John Ryerson
- Full name: John Albert Ryerson
- Country (sports): United States
- Born: March 1866 New York, U.S.
- Died: May 16, 1910 (aged 44) Chicago, Illinois, U.S.
- Turned pro: 1886 (amateur tour)
- Retired: 1903

Singles

Grand Slam singles results
- US Open: QF (1888, 1890)

= John Ryerson (tennis) =

American tennis player

John Albert Ryerson (March 1866 – May 16, 1910) was an American tennis player active in the late 19th century.

==Tennis career==
Ryerson reached the quarterfinals in the 1888 U.S. Nationals Championships Men's Singles, losing to PS Sears. He reached the quarterfinals in the 1890 U.S. Nationals Championships Men's Singles, losing to O Campbell who went on to win the tournament. And with Charles Carver, he reached the Men's Doubles finals in 1890.

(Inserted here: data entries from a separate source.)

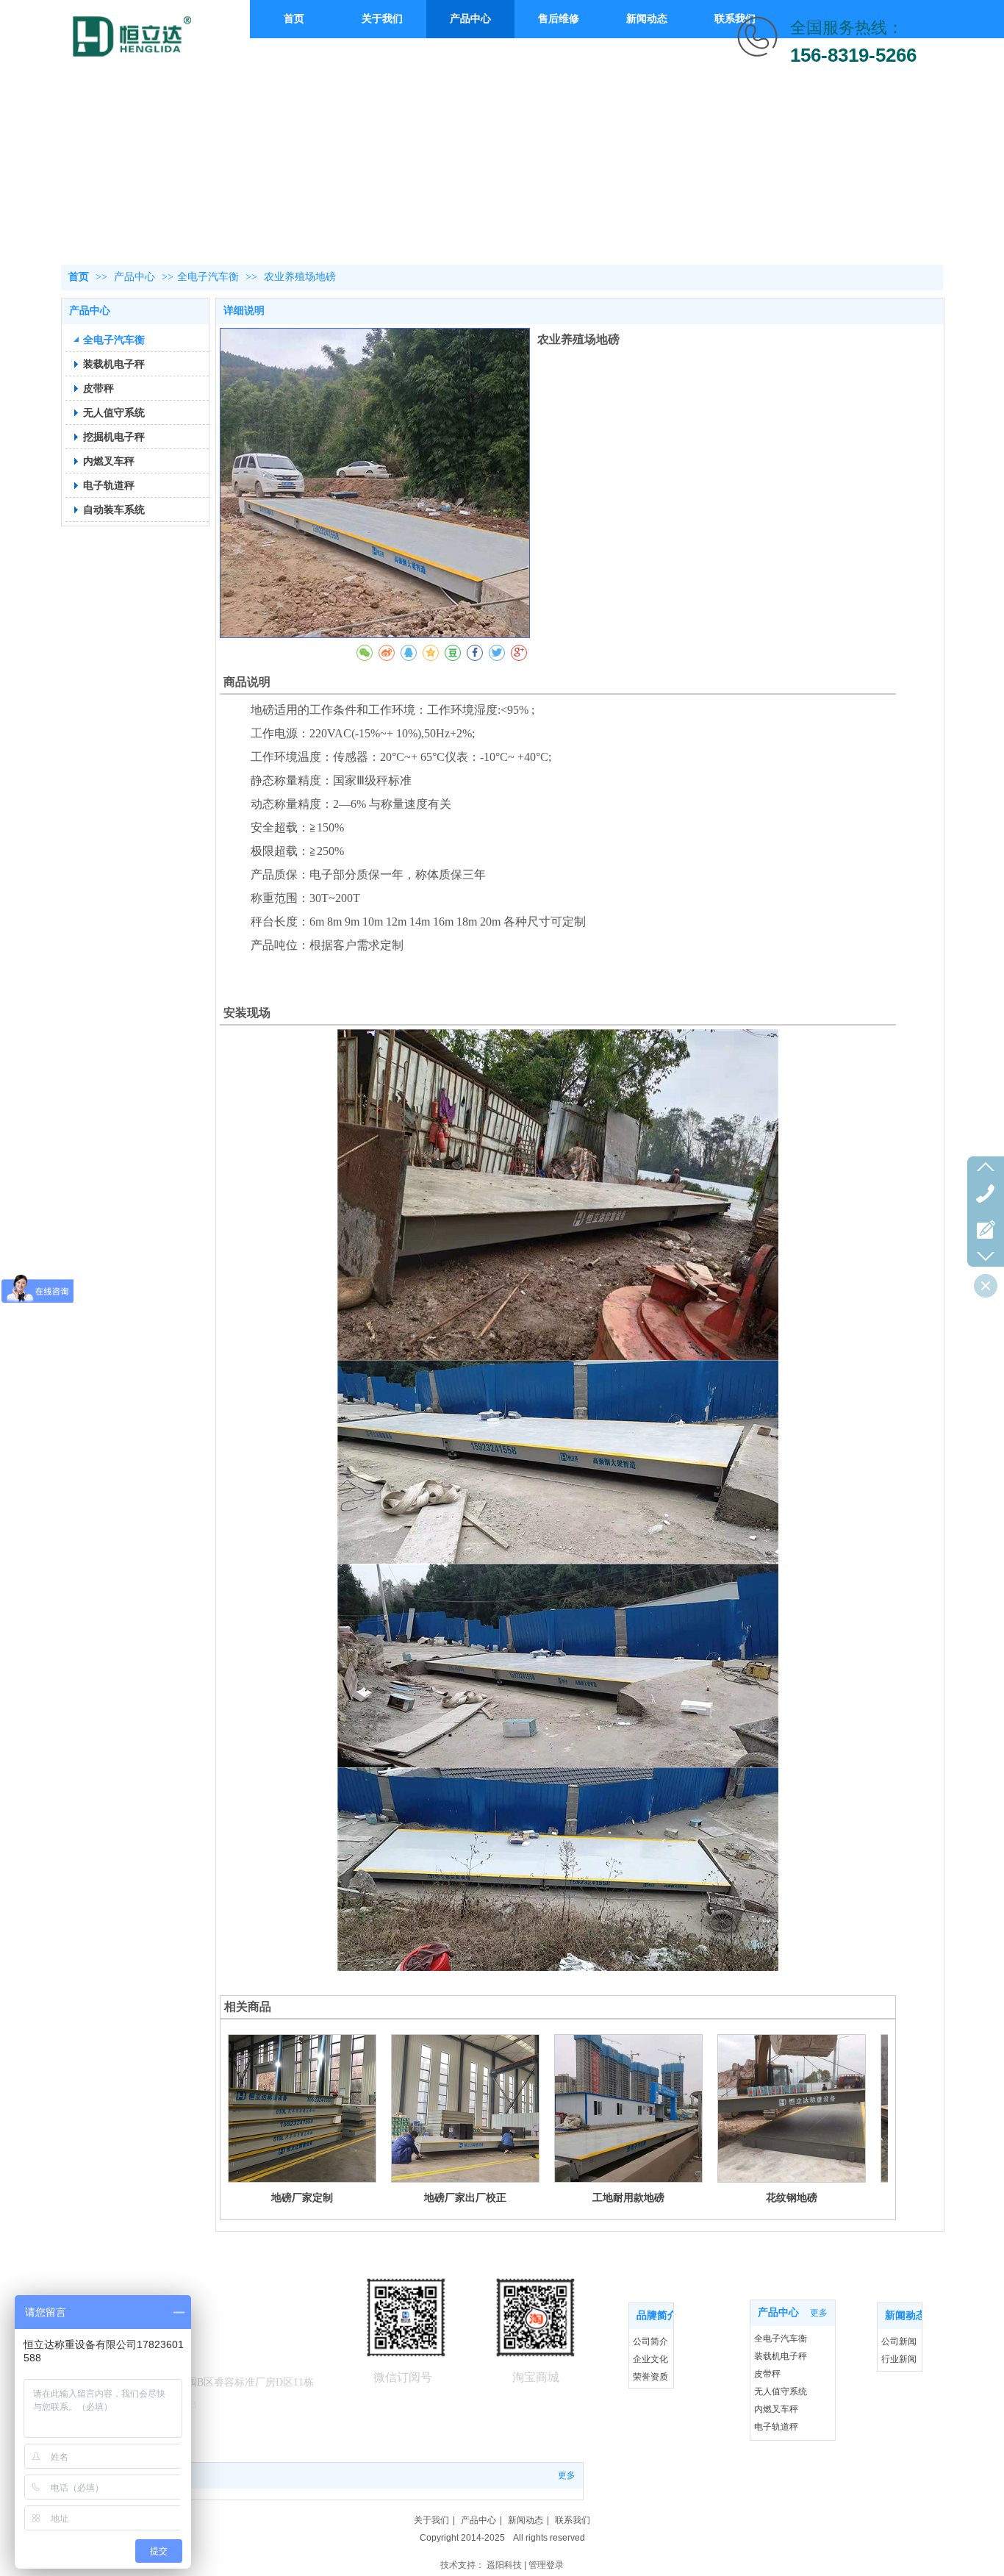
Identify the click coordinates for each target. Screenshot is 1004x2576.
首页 (78, 276)
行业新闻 (899, 2359)
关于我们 (431, 2520)
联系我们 (572, 2520)
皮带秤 (767, 2374)
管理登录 (546, 2565)
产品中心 (136, 276)
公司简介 (650, 2341)
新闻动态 (525, 2520)
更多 (657, 2315)
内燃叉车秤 (776, 2409)
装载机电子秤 (780, 2356)
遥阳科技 (504, 2565)
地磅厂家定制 (302, 2197)
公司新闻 (899, 2341)
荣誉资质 (650, 2377)
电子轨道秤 (776, 2427)
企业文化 (650, 2359)
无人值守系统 (780, 2391)
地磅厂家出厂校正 (465, 2197)
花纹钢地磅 (791, 2197)
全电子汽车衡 (208, 276)
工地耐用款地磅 (628, 2197)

He was the runner up in the 1890 & 1892 Western States Men's Singles Championships, losing to Samuel Chase both times. He and J.W. Carver won the August 1890 Men's Doubles Tournament held at the Hotel Wentworth in, New Castle, N.H., defeating Hovey and Wright. And he and C.W. Carver won the July 1892 Western States Men's Doubles held at the Riverside Lawn Tennis Club of Chicago, defeating Cole and Paddock.